If I had access to potentially large number of CPUs and wanted to quickly check 100 million digit numbers for primality using a map-reduce architecture, how many CPUs would be necessary? Each of the mapped compute instances would perform efficient checks against the number in question with an assigned range of divisors (e.g. Instance 1: checks divisors 2-1000, Instance 2: checks divisors 1001-2000, ... etc.).

Definitions:

quickly means checking a single divisor against the 100 million digit number within 30-60 minutes.

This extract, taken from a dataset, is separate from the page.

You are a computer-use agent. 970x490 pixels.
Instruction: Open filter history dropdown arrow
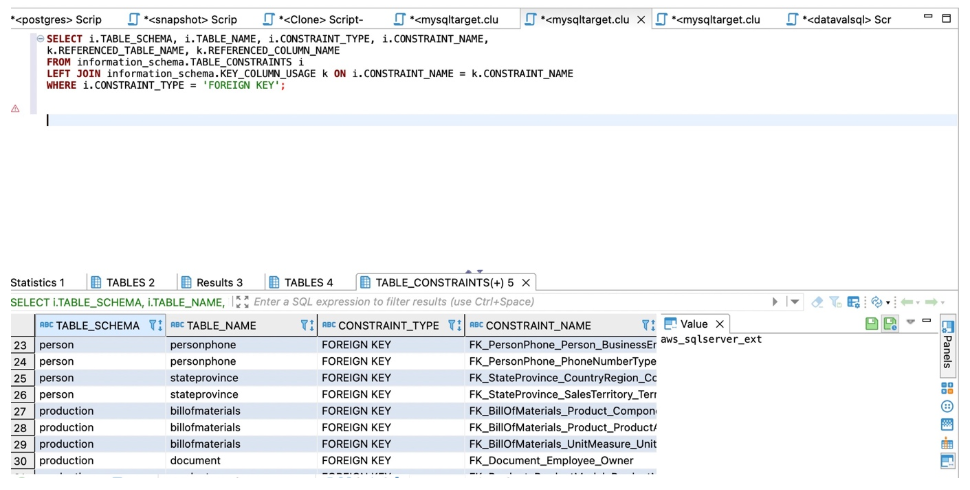point(795,302)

efficient division means only checking the odd numbers up to the square root. Lower divisors would be only the known prime numbers to speed up computation.

1 CPU is the equivalent CPU capacity of a 1.0-1.2 GHz 2007 Opteron or 2007 Xeon processor.

Yes, I know there are better algorithms like AKS but I need to be able to divide the work among the mapped instances.

The better question to ask would probably be: what is the mathematical relationship between the number of CPUs and the amount of time it takes to verify a number of a given magnitude of digits?

I'm asking this because I am trying to figure out the number of Map_Reduce instances I would need to buy on Amazon AWS to make the computation feasible (a couple months/less than a year).

3
  • Is it 100 numbers, each number with a million digits, or is it numbers with 100 million digits? Zypher's answer is still correct, but it might help to clarify. Jul 22, 2011 at 22:12
  • Additionally, using a serial divisor strategy like this is hopelessly inefficient. I'm not a mathematician, but surely there are other methods of verifying prime numbers that can still be used with reduce? Jul 22, 2011 at 22:28
  • @Mark; I'm sure he was just giving those ranges as a simple example. You only need to check the primes less than sqrt(n) as possible divisors.
    – Chris S
    Jul 23, 2011 at 3:32

2 Answers 2

3

There is no mathematical relationship. It entirely depends on your software, the architecture of the machine you are getting. What kind of RAM, Disk, exact CPU specs things like L2/3 cache can have a big impact on performance. Basically you'll need to do a reasonably scaled down benchmark, then crunch the numbers.

0

I totally agree with @Zypher but here is another idea for you. If you want to make this task cost effective you may consider using GPUs for it via CUDA, OpenCL and alike. Even though initial investment may be substantial it will be way cheaper in a long run then using Amazon.

You must log in to answer this question.

Not the answer you're looking for? Browse other questions tagged .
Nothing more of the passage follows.